GSPAとUSCPA予備校のどちらを選ぶべきかは、目的によって変わります。
| 目的 | おすすめの選択肢 |
|---|---|
| USCPA試験に効率よく合格したい | USCPA予備校 |
| 受験資格や単位を確認したい | USCPA予備校 |
| 会計を大学院で体系的に学びたい | GSPA |
| 学位を取得したい | GSPA |
| 会計専門職として長期的に学びたい | GSPA |
| USCPA取得後の転職を考えたい | 転職エージェントへの相談 |
会計を大学院で深く学びたいなら、GSPAは選択肢になります。
一方で、USCPA試験合格を最優先するなら、USCPA予備校で学ぶ方が現実的です。

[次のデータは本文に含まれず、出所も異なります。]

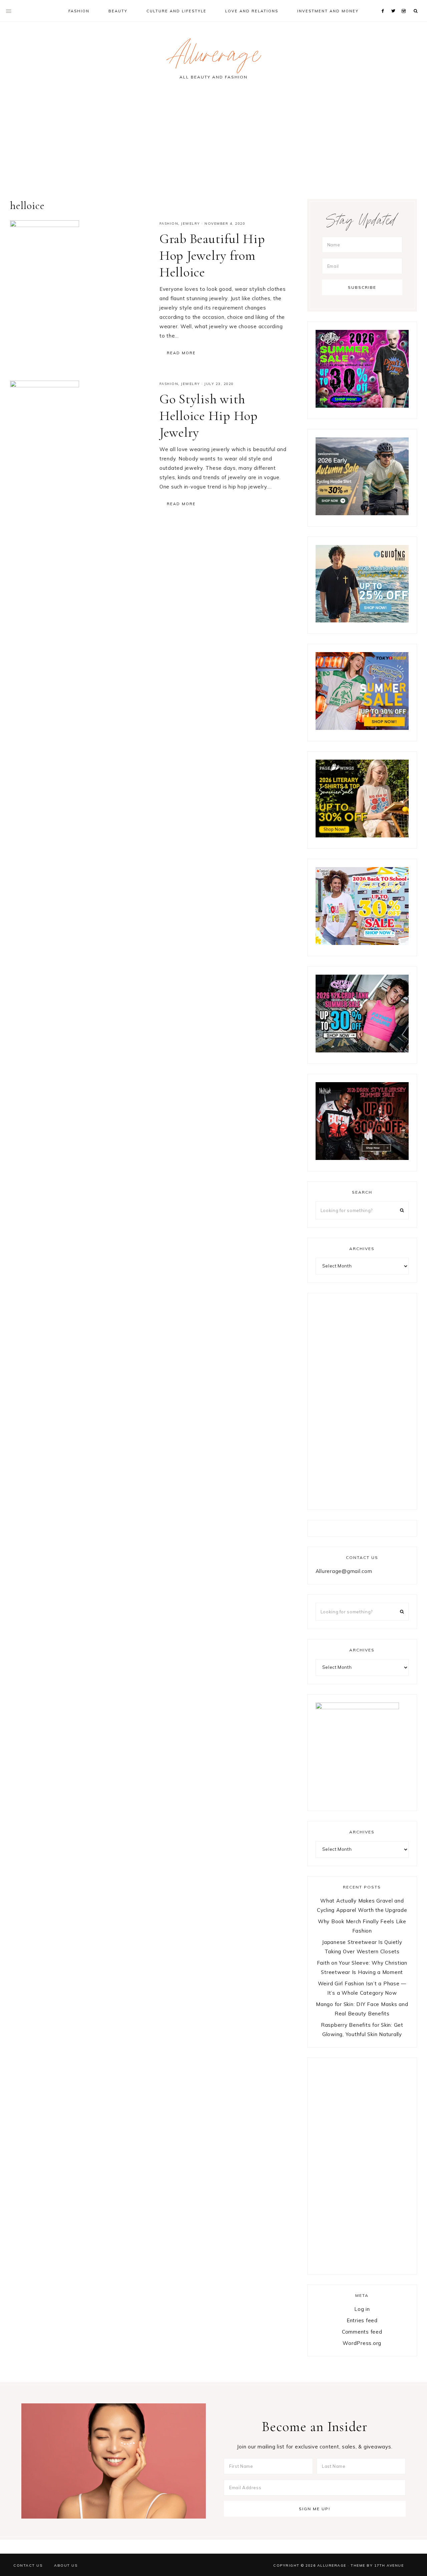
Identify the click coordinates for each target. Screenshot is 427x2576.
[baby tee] (362, 1050)
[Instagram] (405, 2)
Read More (181, 353)
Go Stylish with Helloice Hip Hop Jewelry (208, 415)
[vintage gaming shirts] (362, 1158)
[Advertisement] (213, 142)
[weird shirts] (362, 406)
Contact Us (27, 2565)
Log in (362, 2309)
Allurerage (213, 58)
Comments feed (362, 2332)
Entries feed (362, 2320)
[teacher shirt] (362, 943)
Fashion (168, 223)
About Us (65, 2565)
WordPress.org (362, 2343)
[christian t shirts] (362, 620)
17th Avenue (389, 2565)
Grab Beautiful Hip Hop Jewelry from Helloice (212, 255)
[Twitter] (394, 2)
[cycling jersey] (362, 513)
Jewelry (190, 223)
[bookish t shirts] (362, 835)
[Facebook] (384, 2)
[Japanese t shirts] (362, 728)
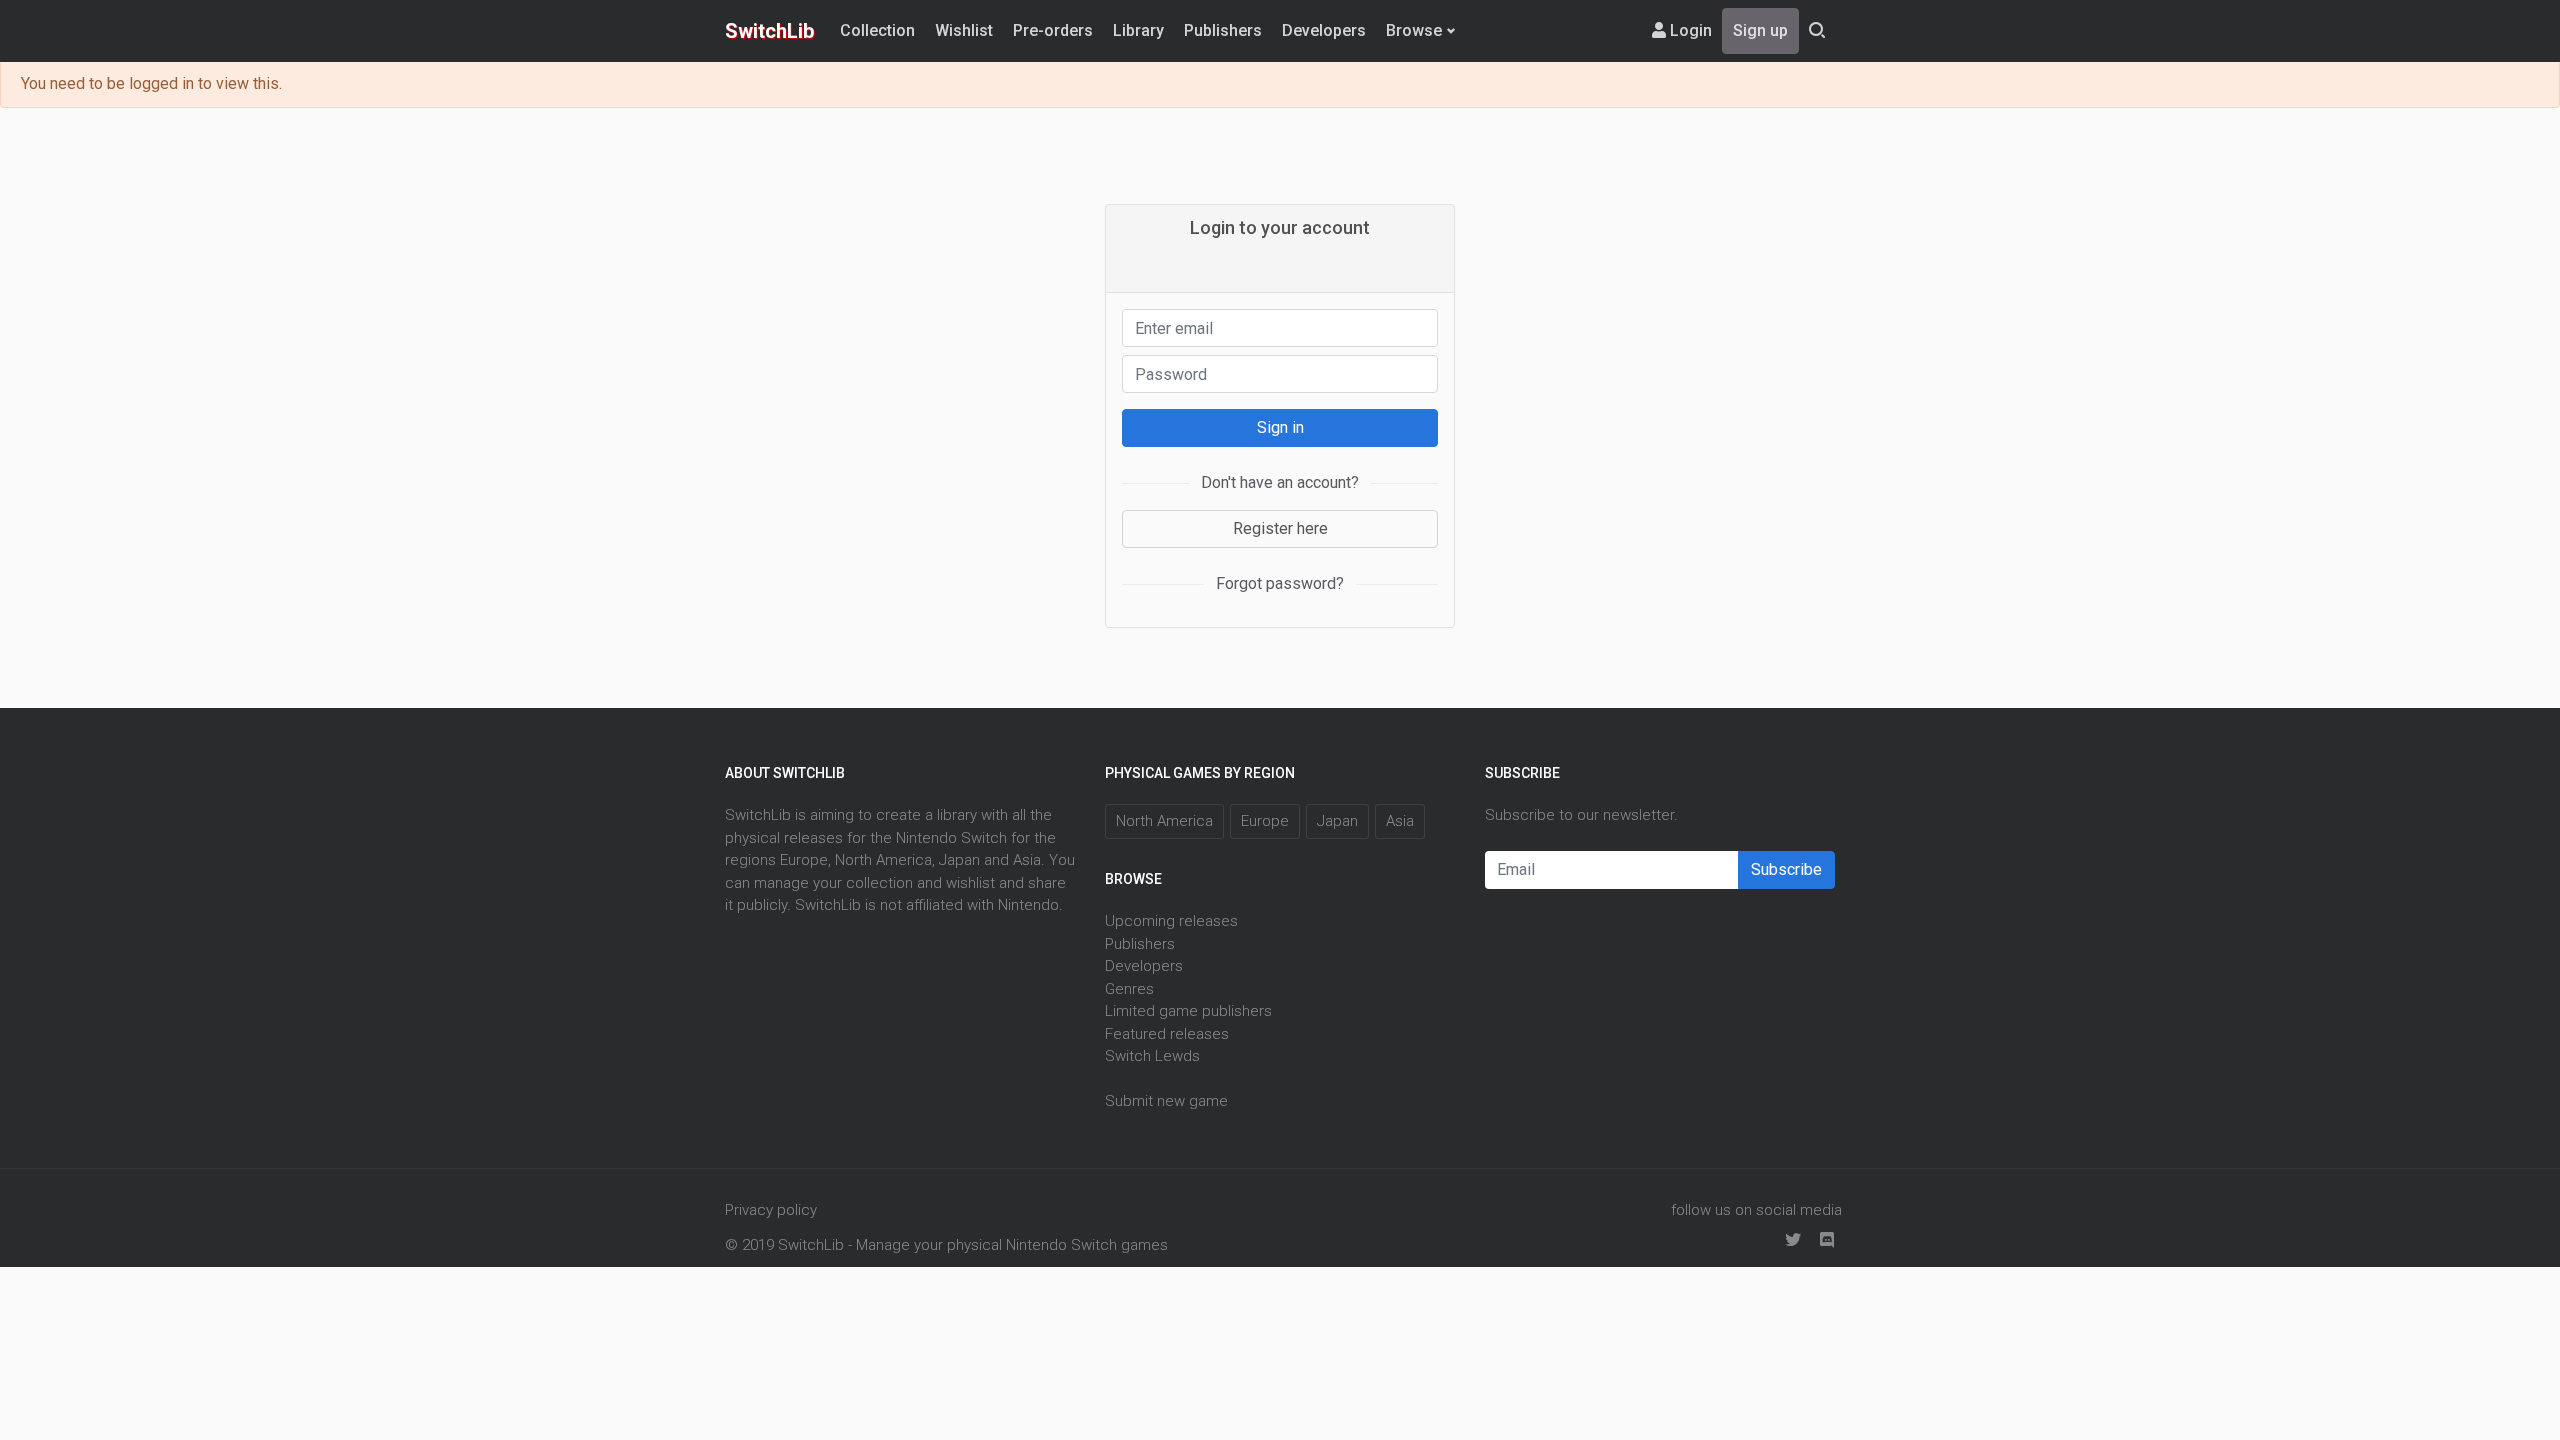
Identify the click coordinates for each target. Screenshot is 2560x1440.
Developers (1324, 30)
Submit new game (1166, 1101)
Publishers (1223, 30)
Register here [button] (1280, 528)
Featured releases (1167, 1034)
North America (1164, 821)
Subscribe (1786, 869)
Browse (1414, 30)
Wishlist (964, 30)
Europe (1265, 821)
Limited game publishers (1188, 1011)
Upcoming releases (1171, 921)
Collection (877, 30)
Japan (1337, 821)
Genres (1129, 989)
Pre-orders (1053, 30)
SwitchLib (769, 31)
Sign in (1280, 427)
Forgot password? (1280, 583)
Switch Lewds (1152, 1056)
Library (1138, 30)
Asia (1400, 821)
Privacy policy (771, 1210)
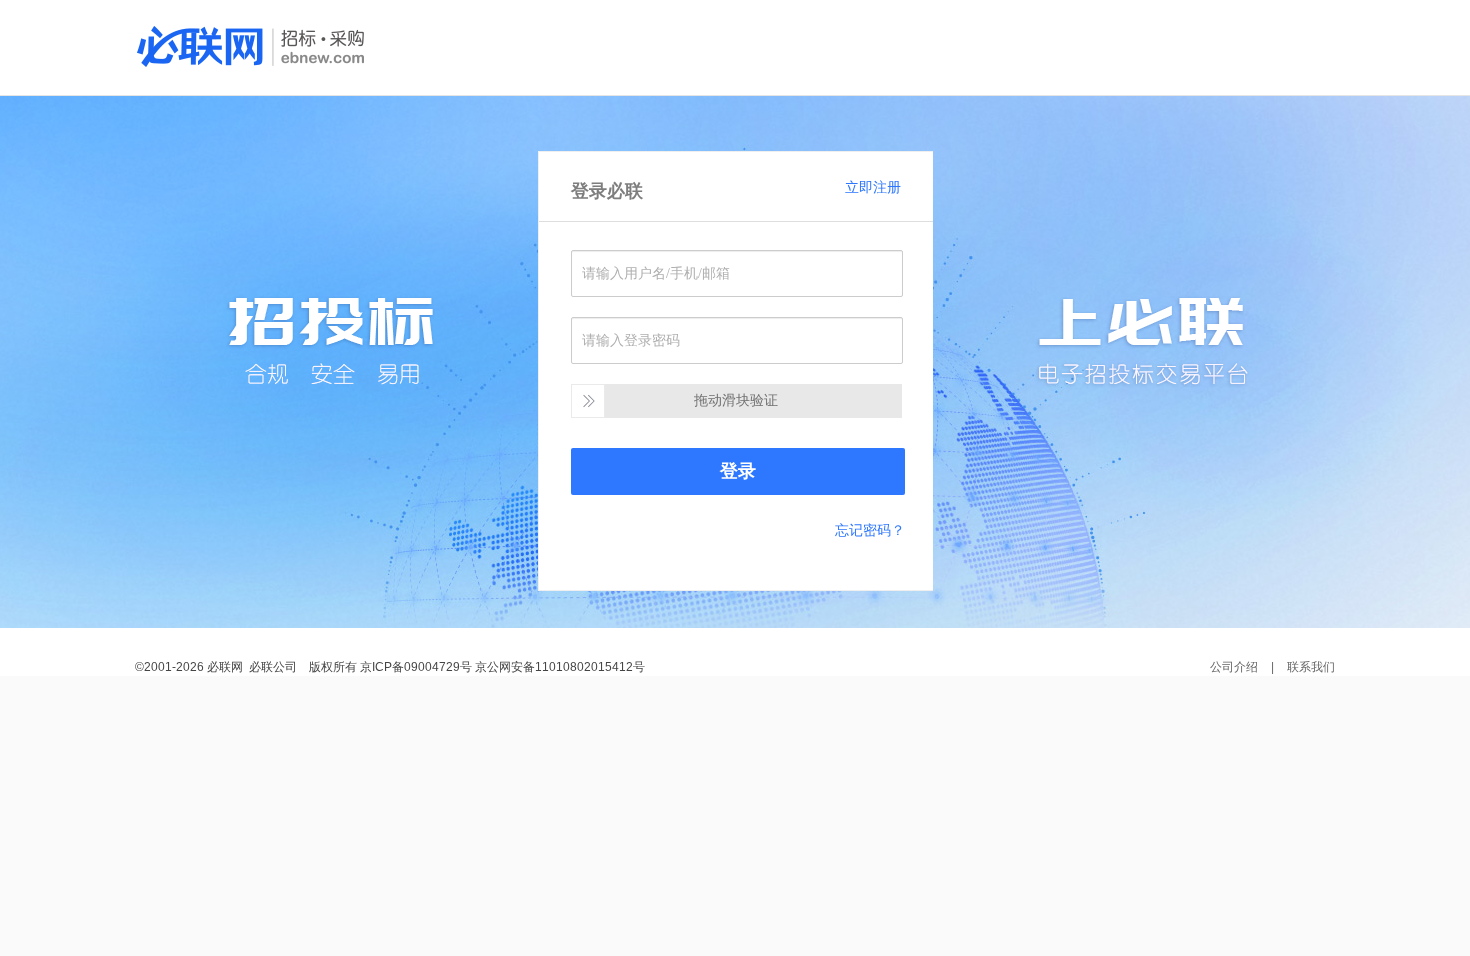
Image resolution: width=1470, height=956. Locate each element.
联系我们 (1311, 667)
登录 (738, 471)
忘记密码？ (870, 530)
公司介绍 (1234, 667)
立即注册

大事なのは、USCPAのために大学院へ行くのか、大学院で学びたいからGSPAへ行くのかを分けて考えることです。
まとめ:GSPAは会計を深く学びたい人向け。USCPAだけが目的なら慎重に考えよう
青山学院大学大学院 会計プロフェッション研究科(GSPA)は、会計・監査・税務を大学院で体系的に学びたい人にとって、魅力的な選択肢です。
USCPA支援講座もあり、大学院で学びながらUSCPA試験対策を進めることもできます。
ただし、USCPA試験合格だけが目的なら、GSPAに進学する必要はありません。
大学院に通うには、学費も時間もかかります。USCPAに効率よく合格したいなら、まずはUSCPA予備校で受験資格・単位・学習スケジュールを確認する方が現実的です。
一方で、会計を深く学びたい人、学位を取得したい人、会計専門職として長期的に力をつけたい人には、GSPAは検討する価値があります。
USCPA試験合格を優先するのか、大学院で会計を深く学びたいのか。
この目的を分けて考えると、GSPAに進学すべきかどうか判断しやすくなります。